Voicemail Nirvana? I don't think so
Here's something I never understand: when you call people up at work and their voicemail says "hi, it's Mandy, I'm not here right now, leave a message after the tone", don't you always get confused and think you've called them at home and then forget what message you wanted to leave them? Or a voicemail that says "I'm away from my desk, leave a message". Don't you always want more information? Don't you wish they'd been straightforward and transparent?
When you get those "I'm not here right now" messages, you never know if they've just nipped to the bathroom, or taken a well-earned six week trip to Barbados. Another bugbear: "I'm out of the office today." Which day? Today? Yesterday?
A technology that was designed to enhance our already communication-heavy lives now serves to obfuscate it (and there's a word you don't get to use every day). Remember that old-fashioned piece of technology that told you the other party was busy on the phone and you should call back later? The engaged tone. I'm not a Luddite; I'm not suggesting we unplug all our phones and resort to carrier pigeons (not least because they'd all die from getting caught in telecoms wires or buzzed to death by mobile phone masts) but I am saying this: if we've got the technology, let's use it wisely. Let's make it genuinely enhance our (working) lives rather than create piles of unanswered, unclear voicemail messages that just make me feel "shit, how do I have time to work when I've got seventeen messages just from going to the toilet, and a hundred and twenty three emails whilst I recorded my voicemail."
About four jobs ago, I had an additional responsibility in a small plc for being the voicemail police: I wrote a policy, a couple of suggested outgoing messages, and got people training on how to use the system. After six months, we were efficient enough to have one less receptionist on the main switchboard. I know, I know, it's hardly a job-creation scheme in these troubled employment times, but it was a result. Of sorts.

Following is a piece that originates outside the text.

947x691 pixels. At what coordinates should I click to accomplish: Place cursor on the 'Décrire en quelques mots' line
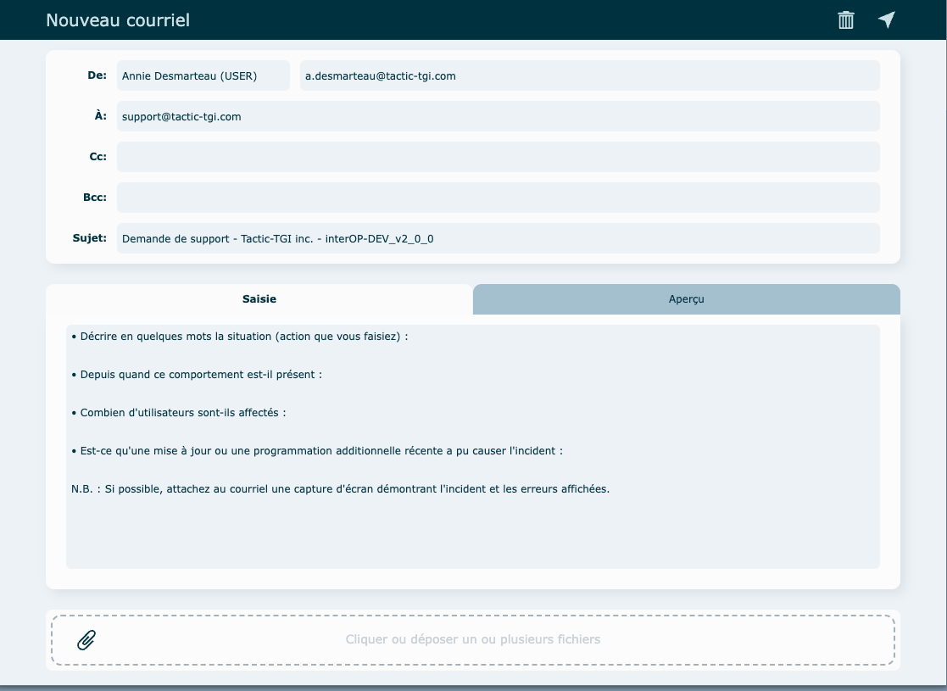coord(240,337)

So here's my suggestion: the eight new guidelines to acheiving voicemail heaven:
1 Change your voicemail everyday. I know you think it "takes ages" but it's worth the extra three minutes so all your callers know your availability
2 If you don't like to think on the hoof, write out your message, in as few words as meaningfully possible, and pin it to your noticeboard
3 Change your message first thing. Or even as you leave the office for the next morning. Time-lag voicemails are not as attractive as time-lag photography
4 Say the date, and even the time. If you're in a meeting all day, say that too. "It's Tuesday 17th September, and I'm out of the office till 2pm."

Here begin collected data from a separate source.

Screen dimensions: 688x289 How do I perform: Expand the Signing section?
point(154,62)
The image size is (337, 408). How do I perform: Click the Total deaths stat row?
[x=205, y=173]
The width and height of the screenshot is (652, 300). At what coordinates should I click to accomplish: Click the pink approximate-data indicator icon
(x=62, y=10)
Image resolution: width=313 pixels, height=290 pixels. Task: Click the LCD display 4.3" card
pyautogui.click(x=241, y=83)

5 Obvious: say your name. And say it in a relatively business-like way. "You've reached Tony Blair at Number Ten"; that way it sounds like an office, not a ten-person flatshare
6 Avoid voicemail tag: if you leave a message for someone else, say what it's about. "Tony, I'm calling about the bew budget figures, and you can get me at my desk between 2 and 3" is way better than "Tony it's Gordon". This way, even if you don't reach each other, you can start getting an agenda/timing together
7 Return messages quickly. Even if it's just to say got your message, can we talk about it tomorrow?
8 If there's a way to bypass the rest of the message say so: those extra seconds can be vital to a busy executive: press hash to skip this message
English people need to err on the side of caution; if you follow all these rules to the letter, you can come out sounding like an American gospel-trained salesperson: "Well, hello, you've reached the office of Edar J Greenberg III at Landfill Securities. Service is our gospel. It's Tuesday 17th September and I'm serving other clients right now, but I'd be delighted to know you called, so please leave a detailed message after the tone, and I'll get back to you as soon as possible. Have a good day, now, y'all." This is not a good look: be moderate.
And if you're reading this in an office right now: check your message. And follow the three rules of voicemail good practice: daily (change), date (today) and delete (edit: use as few words as possible in your outgoing message while retaining sense). Go to it, folks.